How Do Recruitment Deviations Work?
For an in-depth description of the theory and math behind recruitment deviations in assessment models, check out: Methot, R.D., Taylor, I.G., Chen, Y., 2011. Adjusting for bias due to variability of estimated recruitments in fishery assessment models. Can. J. Fish. Aquat. Sci. 68, 1744–1760. https://doi.org/10.1139/f2011-092.
Here I want to jot down the practical implementation behind the recruitment deviation. The topics covered here are 1) The meaning of a recruitment deviation (abbreviated here to “rec-dev”), 2) the common mathematical syntax for these values, and 3) the practical meaning of lognormal bias correction.

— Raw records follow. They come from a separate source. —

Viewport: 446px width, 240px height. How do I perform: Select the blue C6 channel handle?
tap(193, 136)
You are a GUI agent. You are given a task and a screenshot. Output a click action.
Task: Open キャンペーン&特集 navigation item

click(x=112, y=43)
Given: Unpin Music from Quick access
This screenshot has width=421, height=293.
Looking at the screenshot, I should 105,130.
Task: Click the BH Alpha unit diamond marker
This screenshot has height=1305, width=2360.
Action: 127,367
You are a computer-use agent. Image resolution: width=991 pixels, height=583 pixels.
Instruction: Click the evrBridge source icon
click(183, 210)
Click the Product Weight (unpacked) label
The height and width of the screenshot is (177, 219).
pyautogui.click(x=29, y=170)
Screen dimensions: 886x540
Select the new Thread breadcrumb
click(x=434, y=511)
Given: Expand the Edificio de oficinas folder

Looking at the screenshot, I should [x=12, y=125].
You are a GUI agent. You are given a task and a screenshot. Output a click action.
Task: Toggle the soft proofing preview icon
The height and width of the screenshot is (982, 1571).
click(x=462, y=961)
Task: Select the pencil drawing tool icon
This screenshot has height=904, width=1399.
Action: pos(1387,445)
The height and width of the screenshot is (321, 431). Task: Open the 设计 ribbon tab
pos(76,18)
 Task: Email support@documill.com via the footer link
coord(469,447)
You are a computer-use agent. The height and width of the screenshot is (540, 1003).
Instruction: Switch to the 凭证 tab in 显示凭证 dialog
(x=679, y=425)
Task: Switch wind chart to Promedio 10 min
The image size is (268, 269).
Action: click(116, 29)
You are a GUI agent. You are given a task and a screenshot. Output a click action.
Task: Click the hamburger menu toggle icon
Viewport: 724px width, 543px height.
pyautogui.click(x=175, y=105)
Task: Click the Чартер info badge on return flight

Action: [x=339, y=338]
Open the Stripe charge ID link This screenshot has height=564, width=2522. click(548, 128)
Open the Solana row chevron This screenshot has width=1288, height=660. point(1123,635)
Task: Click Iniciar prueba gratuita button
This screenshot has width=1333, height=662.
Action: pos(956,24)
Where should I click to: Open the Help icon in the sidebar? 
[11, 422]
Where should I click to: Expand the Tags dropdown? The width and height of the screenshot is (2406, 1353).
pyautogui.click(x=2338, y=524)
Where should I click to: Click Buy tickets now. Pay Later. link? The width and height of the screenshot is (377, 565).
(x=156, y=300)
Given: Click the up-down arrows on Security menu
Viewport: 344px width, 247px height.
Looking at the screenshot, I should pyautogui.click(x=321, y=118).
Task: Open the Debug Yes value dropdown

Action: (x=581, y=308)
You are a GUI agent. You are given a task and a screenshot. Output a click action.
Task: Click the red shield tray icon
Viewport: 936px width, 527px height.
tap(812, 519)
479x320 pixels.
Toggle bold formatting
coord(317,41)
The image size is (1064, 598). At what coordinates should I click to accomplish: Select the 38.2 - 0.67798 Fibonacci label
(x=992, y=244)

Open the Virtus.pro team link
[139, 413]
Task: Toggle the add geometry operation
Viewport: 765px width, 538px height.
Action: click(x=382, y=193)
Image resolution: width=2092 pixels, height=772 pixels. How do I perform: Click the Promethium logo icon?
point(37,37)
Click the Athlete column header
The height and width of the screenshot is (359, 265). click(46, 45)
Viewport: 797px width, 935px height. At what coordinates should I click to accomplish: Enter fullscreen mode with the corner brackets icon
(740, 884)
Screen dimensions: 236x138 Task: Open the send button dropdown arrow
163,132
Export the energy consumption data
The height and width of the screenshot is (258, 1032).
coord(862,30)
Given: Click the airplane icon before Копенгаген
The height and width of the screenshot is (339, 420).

This post will not address advanced implementation topics, such as likelihood penalties and bias correction ramps.
What is a rec-dev?
A recruitment deviation is how much a given year’s recruitment deviates from what you’d expect from average. This could be a static value (e.g., unfished recruitment), or the deterministic value given by a stock-recruit relationship (in this post I’ll use the Beverton-Holt [1957] as an example). The idea is that stock productivity is likely not the same every single year, and we need a flexible method to capture that variation in our model fitting procedures. Reasons for these deviations could be environmental, and are generally unexplained – which is why the time series of rec-devs is often interpreted as process error in your system (extra noise in the system not captured by other processes).
Let’s quickly refresh what we’re talking about when we say the mean or expected recruitment level. Again, using the Bev-Holt as an example, this equation describes the expected number of recruits given a stock spawning biomass (SSB). (This syntax is what’s commonly used in Stock Synthesis models: check out my post on recruitment algebra for the derivation).
\[ R_{expected} = \frac{SSB 4hR_0}{SSB_0(1-h)+ SSB(5h-1)} \]
\(h\) is steepness, or the expected proportion of \(R_0\) anticipated at \(0.2SSB_0\); \(R_0\) and \(SSB_0\) are unfished recruitment and unfished spawning biomass, respectively. Given values for these parameters, the “mean” or “expected recruitment” level is what you’d get by plugging in those numbers to the values and reading off the curve:
However, the recruitment in a given year may deviate from the black curve. We can visualize these in two ways. On the bottom left, I’ve invented a series of new recruitment values shown as gold points; the dotted line separating each point from the expected value is the raw value of the deviation itself (in numbers). A time series of these values is shown on the right. The blue point on both plots is the highest year – and you can see that since this is plotted in natural (not log) space it’s fairly hard to distinguish the smaller points from one another.
Let’s think for a second. If we deal in absolutes, the raw (absolute) value of a deviation at high biomass is going to be much larger than the deviation at low biomass. This isn’t very helpful if we’re trying to quantify the degree to which our stock’s recruitment in year \(y\) is diverging from expectation. For that reason, we are interested in modeling the errors, or deviations, as lognormally distributed. Equation-wise, here’s what that looks like. Note that \(R_{det}\) is simply the deterministic value of recruitment, which could come from a Bev-Holt, Ricker, you name it.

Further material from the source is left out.